James C. Rinaman, Jr., and John R. Saalfield, of Marks, Gray, Conroy & Gibbs, Jacksonville, for appellee-Dr. Ed Farrar.
Edna L. Caruso, of Howell, Kirby, Montgomery, D'Aiuto & Dean, West Palm Beach, for appellee-Schering Corp.
DOWNEY, Judge.
Appellee Tam Finley Cato fell from a motor vehicle owned by appellant, Ewell Engineering & Contracting Company. The vehicle was being operated by appellant Moore under the direction of appellant Lyles. As a result of the fall Cato injured his leg and was taken to a hospital for treatment. During Cato's stay in the hospital he was treated by a physician, appellee Dr. Ed Farrar, with a drug known as Garamycin manufactured by appellee Schering Corporation. Experiencing a bad result, Tam Cato and his wife, Emma Boyd Cato, sued Ewell Engineering, Moore and Lyles for negligence in causing Cato to fall, resulting in a fracture of his left femur. Ultimately Cato claims that he sustained a complete and permanent loss of vestibular function in his left leg.
Appellants filed a third party complaint against appellees Dr. Ed Farrar, M.D., and Schering Corporation, alleging that the doctor negligently treated Cato with Garamycin which Schering Corporation negligently placed on the market and that these negligent acts caused a good portion of Cato's ultimate injuries. Therefore, appellants claimed partial indemnity or contribution or apportionment of damages from Farrar and Schering.
The trial court dismissed the third party complaint with prejudice for failure to state a cause of action. On appeal this Court reversed the trial court, Ewell Engineering & Contracting Company v. Cato, 310 So.2d 437 (Fla. 4th DCA 1975), upon authority of our then recent decision in Stuart v. Hertz Corporation, 302 So.2d 187 (Fla. 4th DCA 1974). The Supreme Court of Florida in Stuart v. Hertz Corporation, 351 So.2d 703 (Fla. 1977), quashed our Hertz decision.

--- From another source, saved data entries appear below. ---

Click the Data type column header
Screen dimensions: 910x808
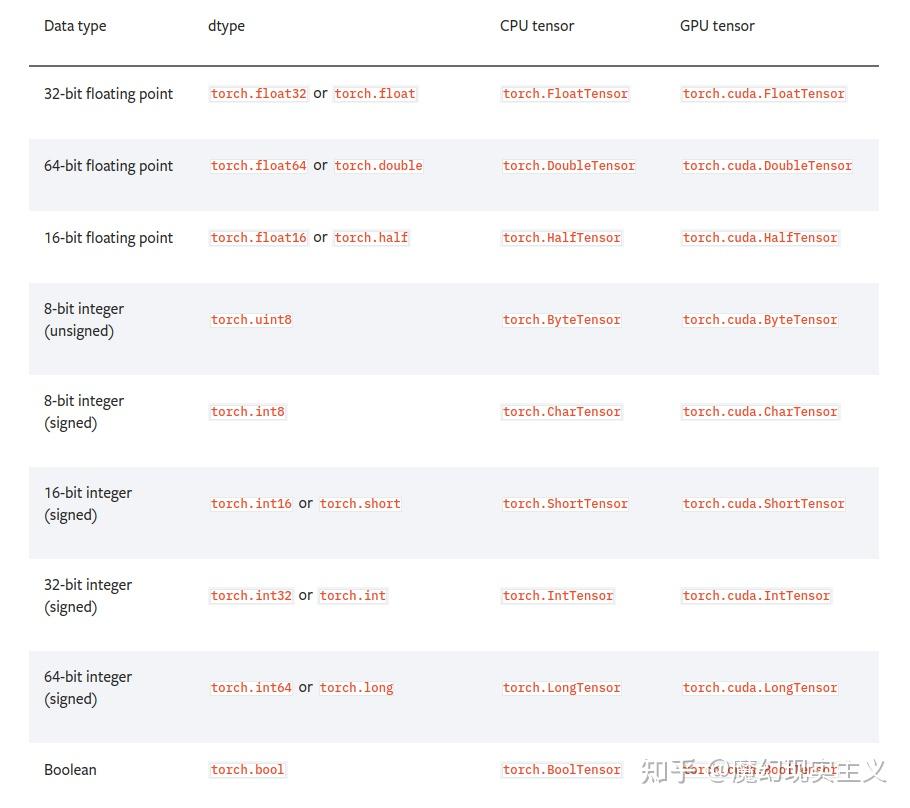[75, 26]
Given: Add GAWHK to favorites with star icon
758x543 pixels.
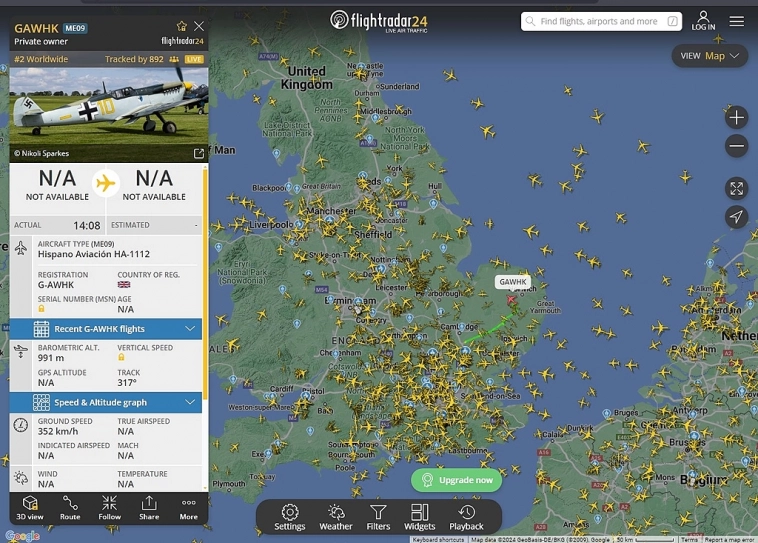Looking at the screenshot, I should point(182,26).
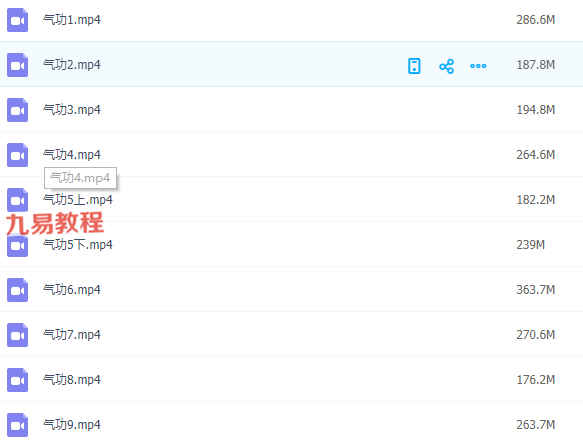The image size is (583, 446).
Task: Open the file named 气功3.mp4
Action: (72, 110)
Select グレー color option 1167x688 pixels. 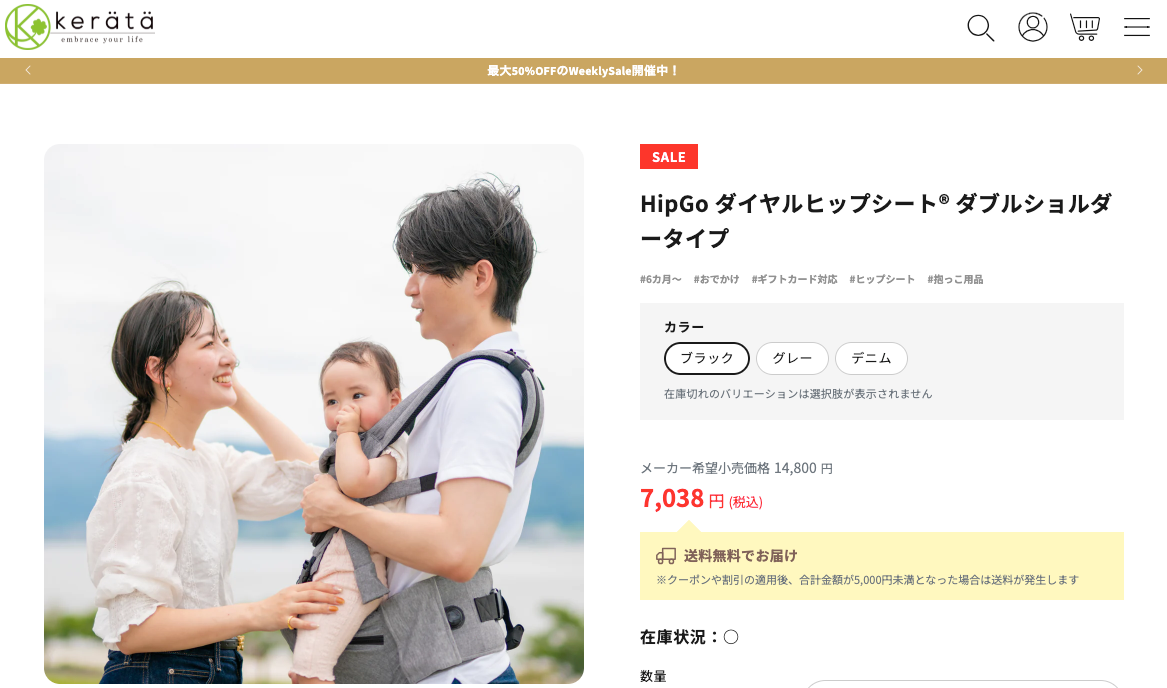click(x=792, y=358)
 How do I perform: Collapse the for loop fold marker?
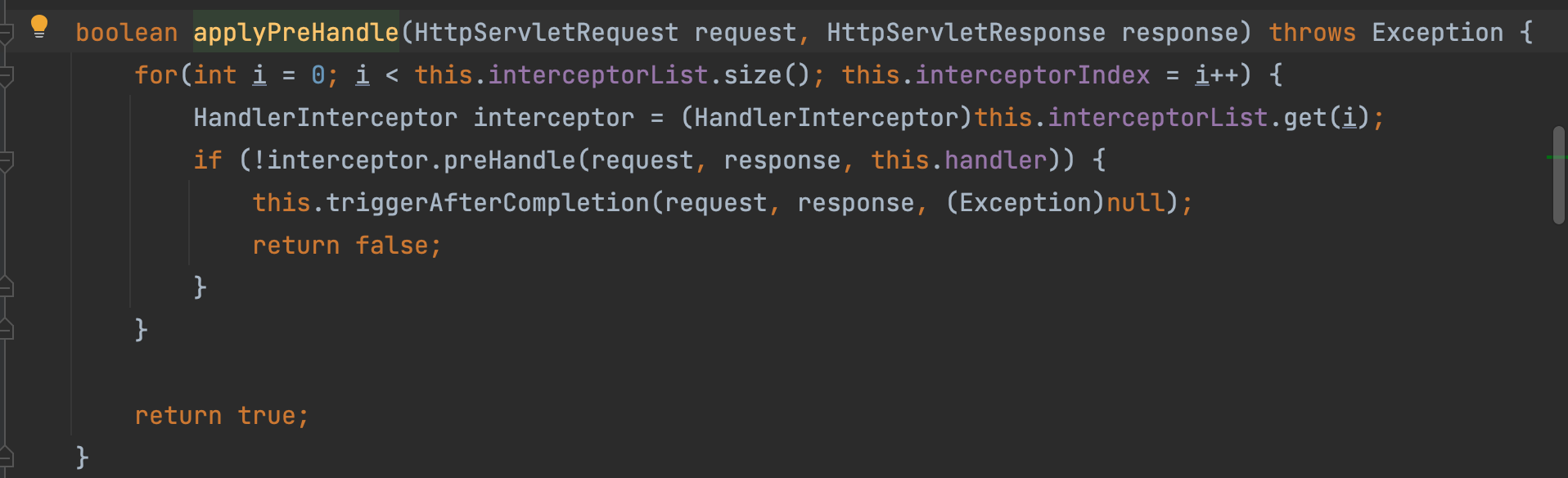click(6, 76)
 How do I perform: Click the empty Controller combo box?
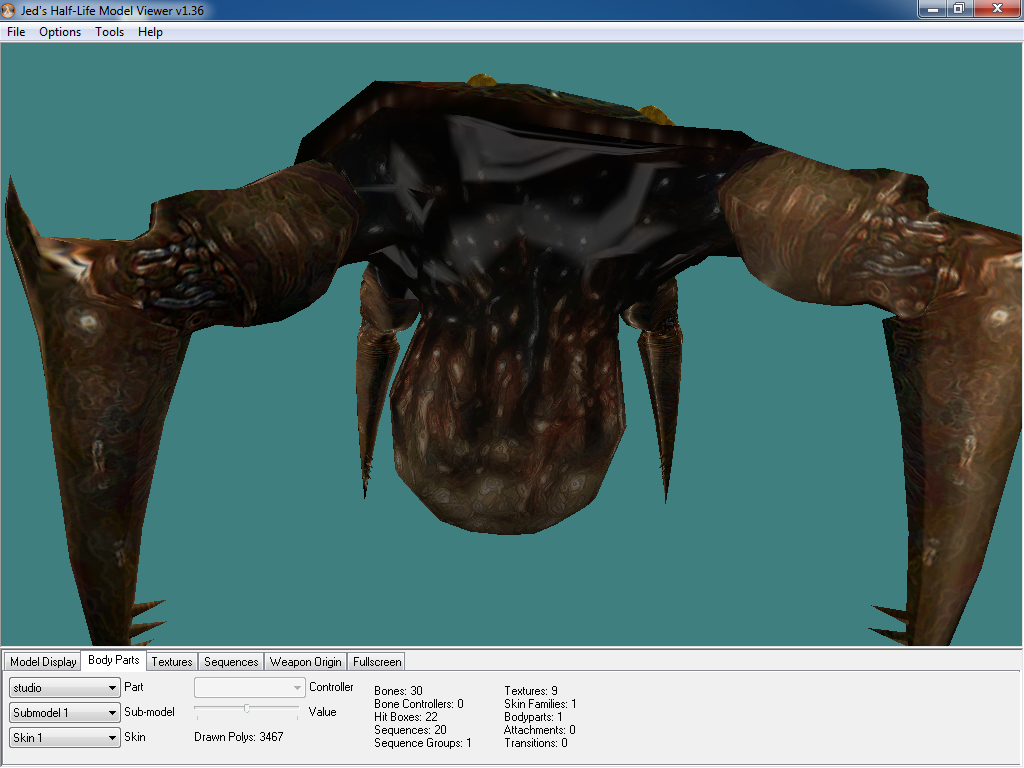(249, 688)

Ewell petitioned the Supreme Court for a Writ of Certiorari which was granted and in an opinion filed December 8, 1977, 353 So.2d 86, the Supreme Court remanded the Ewell case back to this Court for reconsideration in light of its Hertz opinion.
*730 In the Hertz decision the Supreme Court articulated the issue presented as:
"[W]hether or not an active tortfeasor in an automobile accident may bring a third party action for indemnity against a physician for damages directly attributable to malpractice which aggravated the plaintiff's injuries." Id. at 704.
After a resume of the law involving indemnity and the resort to third party practice in suits of this nature, the Supreme Court concluded:
"In summary, to allow a third party action for indemnity, as in the case sub judice, would not only incorrectly expand traditional concepts of indemnity to the point of making it indistinguishable from contribution, but also expand the applicability of the third-party rule and make it a tool whereby the tortfeasor is allowed to complicate the issues to be resolved in a personal injury suit and prolong the litigation through the filing of a third-party malpractice action.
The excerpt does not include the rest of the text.